Saved entries:
★ ★ ★ ★ ★ ★ ★
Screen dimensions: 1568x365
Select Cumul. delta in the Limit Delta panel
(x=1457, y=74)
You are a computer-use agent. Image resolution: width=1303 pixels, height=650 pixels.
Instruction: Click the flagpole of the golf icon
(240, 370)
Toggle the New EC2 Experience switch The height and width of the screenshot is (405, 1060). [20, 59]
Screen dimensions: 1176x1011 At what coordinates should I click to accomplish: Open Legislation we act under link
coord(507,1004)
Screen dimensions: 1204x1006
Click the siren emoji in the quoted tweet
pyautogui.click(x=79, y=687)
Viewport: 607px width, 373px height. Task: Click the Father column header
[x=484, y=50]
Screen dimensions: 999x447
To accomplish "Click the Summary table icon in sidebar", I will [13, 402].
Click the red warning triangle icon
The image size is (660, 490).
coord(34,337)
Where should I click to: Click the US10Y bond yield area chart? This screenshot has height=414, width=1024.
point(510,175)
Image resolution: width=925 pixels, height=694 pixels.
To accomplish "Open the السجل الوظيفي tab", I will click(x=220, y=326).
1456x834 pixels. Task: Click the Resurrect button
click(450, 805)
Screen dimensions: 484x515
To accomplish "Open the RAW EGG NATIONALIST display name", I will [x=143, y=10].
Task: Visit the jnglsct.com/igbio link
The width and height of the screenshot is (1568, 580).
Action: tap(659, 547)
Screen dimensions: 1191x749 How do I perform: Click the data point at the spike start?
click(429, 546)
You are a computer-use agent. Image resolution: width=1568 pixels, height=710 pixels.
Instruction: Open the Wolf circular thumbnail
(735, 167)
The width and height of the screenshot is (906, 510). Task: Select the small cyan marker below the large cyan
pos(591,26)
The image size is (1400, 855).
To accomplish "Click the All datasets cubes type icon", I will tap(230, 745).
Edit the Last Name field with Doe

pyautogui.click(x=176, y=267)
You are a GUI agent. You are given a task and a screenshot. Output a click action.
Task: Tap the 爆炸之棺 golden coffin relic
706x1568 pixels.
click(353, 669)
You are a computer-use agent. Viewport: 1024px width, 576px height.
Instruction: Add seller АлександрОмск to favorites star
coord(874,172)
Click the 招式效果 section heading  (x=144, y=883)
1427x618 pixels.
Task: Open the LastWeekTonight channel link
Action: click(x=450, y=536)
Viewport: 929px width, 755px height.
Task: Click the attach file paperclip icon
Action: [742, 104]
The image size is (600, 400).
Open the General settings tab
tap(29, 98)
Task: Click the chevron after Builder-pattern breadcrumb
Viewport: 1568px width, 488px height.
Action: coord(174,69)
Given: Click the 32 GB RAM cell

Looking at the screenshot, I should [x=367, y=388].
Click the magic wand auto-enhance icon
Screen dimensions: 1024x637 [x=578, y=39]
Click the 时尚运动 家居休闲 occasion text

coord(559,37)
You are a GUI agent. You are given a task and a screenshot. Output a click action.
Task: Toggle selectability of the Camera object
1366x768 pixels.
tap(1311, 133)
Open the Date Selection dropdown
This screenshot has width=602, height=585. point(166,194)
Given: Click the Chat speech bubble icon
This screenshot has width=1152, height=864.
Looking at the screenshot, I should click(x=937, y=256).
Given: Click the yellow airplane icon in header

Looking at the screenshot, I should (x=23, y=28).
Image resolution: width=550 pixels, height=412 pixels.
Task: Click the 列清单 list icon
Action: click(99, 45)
★ ★ ★ ★ ★ ★ ★
> [ACTIVITY]: Could you return exactly the stretch of the data above that starts at the line with "You are a computer-use agent. Viewport: 1024px" and ends at the line with "Task: Click the chevron", both lines included?

> [TASK SOLUTION]:
You are a computer-use agent. Viewport: 1024px width, 576px height.
Instruction: Add seller АлександрОмск to favorites star
coord(874,172)
Click the 招式效果 section heading  (x=144, y=883)
1427x618 pixels.
Task: Open the LastWeekTonight channel link
Action: click(x=450, y=536)
Viewport: 929px width, 755px height.
Task: Click the attach file paperclip icon
Action: [742, 104]
The image size is (600, 400).
Open the General settings tab
tap(29, 98)
Task: Click the chevron after Builder-pattern breadcrumb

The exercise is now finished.